J’avais quatorze ans et j’étais dans la pieuvre de la foire, avec une petite amie à côté de moi. C’était en janvier, nos nez étaient rouges, nos mains-mains en main que nous avions pliées autour de la tige froide. Nous avons avalé de haut en bas, incliné, glissé l’un vers l’autre vers le côté du récipient et retour au milieu. La pieuvre est allée plus fort et plus fort, une corne, Piewwaaaaaaaa, le microphone sonnait “principalement le dernier tour”. Les forces G nous ont poussés encore plus près les uns des autres. Je pouvais compter les taches de rousseur sur son nez. Elle rit, j’ai ri, j’ai mis ma tête sur son épaule.

Et puis j’ai été soudainement inondé par une certitude absolue par le canal, l’amitié, les hormones. J’ai crié à l’oreille: «Nous n’oublierons jamais ce moment. Et nous convenons que nous resterons exactement qui nous sommes maintenant! “” D’accord, “cria-t-elle en retour, parce que les adolescents disent simplement bien toutes les choses idiots.

Je me souviens des circonstances de ce moment en détail, parce que je pense toujours que j’ai vécu quelque chose de vrai là-bas, au-dessus du Grote Markt. J’ai probablement compris là-bas pour la première fois que vous devez forcer le sens de votre histoire de vie vous-même, et j’ai donc décidé que ce serait mon sort spécifique de destination pour m’accrocher à mes idées pour un monde juste.

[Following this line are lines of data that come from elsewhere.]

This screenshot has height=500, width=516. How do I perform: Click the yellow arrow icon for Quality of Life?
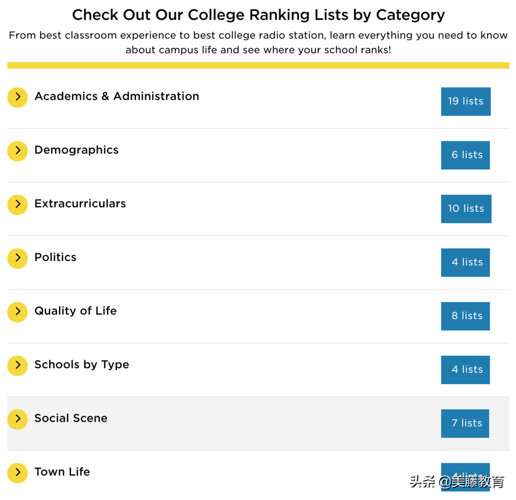18,312
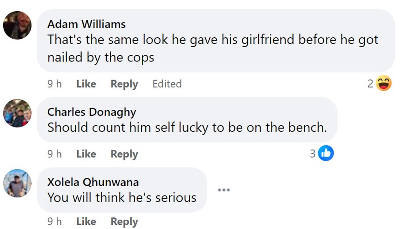View edit history on Adam's comment
This screenshot has height=229, width=400.
(167, 84)
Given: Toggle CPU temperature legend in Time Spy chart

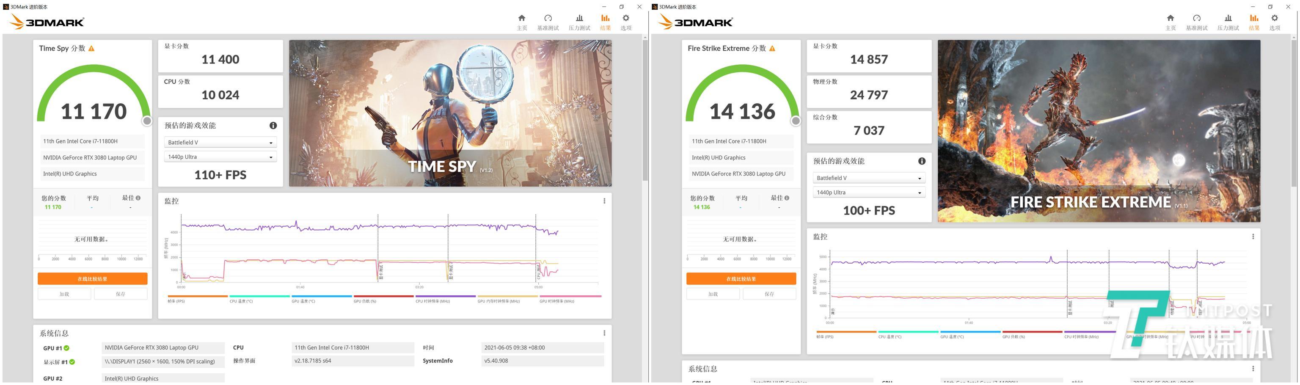Looking at the screenshot, I should tap(241, 301).
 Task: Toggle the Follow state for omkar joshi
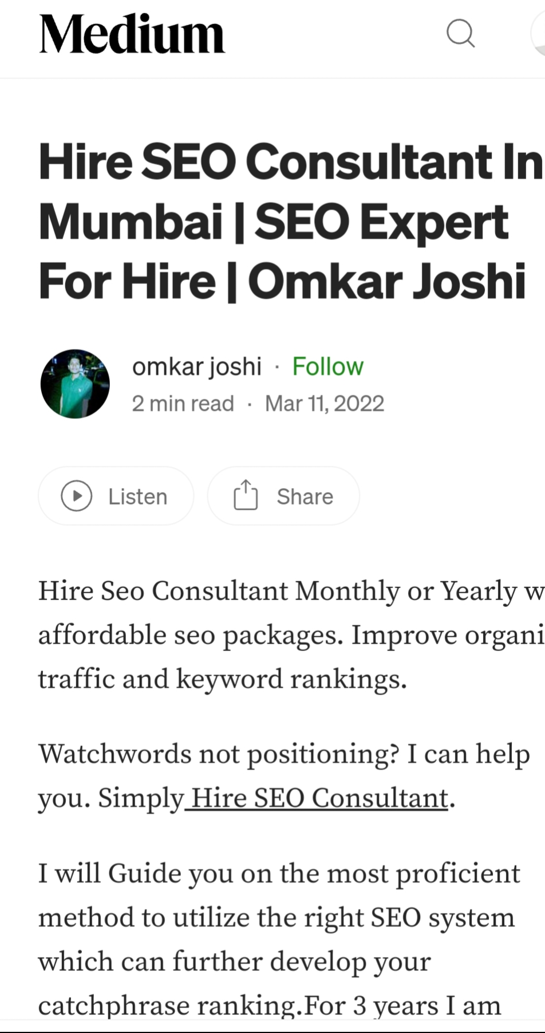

J’ai gardé cela en principe un certain temps. Népotisme, sexisme, auto-enrichissement inapproprié, pragmatisme, autres tracas faibles: je ne l’ai pas accepté. J’ai été complètement érigé de la justice (et parfois une belle jambe de poulet).

Puis argument et excitation constamment. Nice et chassant toutes les âmes corrompues, gourmandes et hypocrites. Je ne céderais pas aux rampes et à la pensée stratégique, et je me fournis donc de l’argent, de l’adhérence et de la commodité.

Mais je me suis fatigué. J’ai découvert que je n’allais pas gagner le monde. Et j’ai vécu une répulsion. Je ne voulais plus entrer de l’extérieur, mais être avec les autres. Pensez plus longtemps. Faites de plus belles choses. Parce que quiconque crie encore après un certain âge d’indignation et de l’envie superficielle de prouver les risques d’une forme sérieuse de folie, ou d’une envie de reconnaissance si insatisfaite que vous traînez tout autour de vous dans vos vagues sauvages.

Et pourtant, cela me surprend à quel point il y a peu de résistance en cette période contre le vide et la cupidité de notre société. Pourquoi je vois si peu de personnes souffrant d’influence qui prennent le risque d’être exclues parce qu’elles se piquent vraiment là où ça fait mal. Il y a probablement trop de peur de l’avenir. Il y a la comparaison continue et destructrice avec les autres, via les médias sociaux. L’accent est mis sur l’obtention et la rétention de jeunes et la prospérité sans fin. Les préférences personnelles et les passionnés deviennent de moins en moins bizarrecar ils doivent principalement être utilisés comme capital social. L’activisme est également souvent modérément déguisé en capital social. Et: les gens n’ont jamais assez d’argent. Il y a toujours quelque chose et c’est facile à obtenir si vous avez une scène. Il suffit de faire de la publicité et de vous partager dans des compartiments. Les justes, l’artiste et le graaier vivent maintenant dans un seul corps.

Par exemple, «avoir des principes» a complètement disparu de notre cadre de bonnes propriétés. Au lieu de cela, nous y sommes collectivement bousculer battu, du début du matin jusqu’à tard dans la soirée.

En attendant, mon adolescent, je tourne dans la pieuvre, en hurlant, où mon grand moi fait la queue pour la machine Grab: gourmand, avide, en transe.

Parfois, je lève les yeux, coupable, puis je balance. Elle ne fait pas reculer souvent, pas plus.

Sarah sommeil Écrit une colonne chaque semaine. Elle est l’auteur de livres, d’essais et de pièces.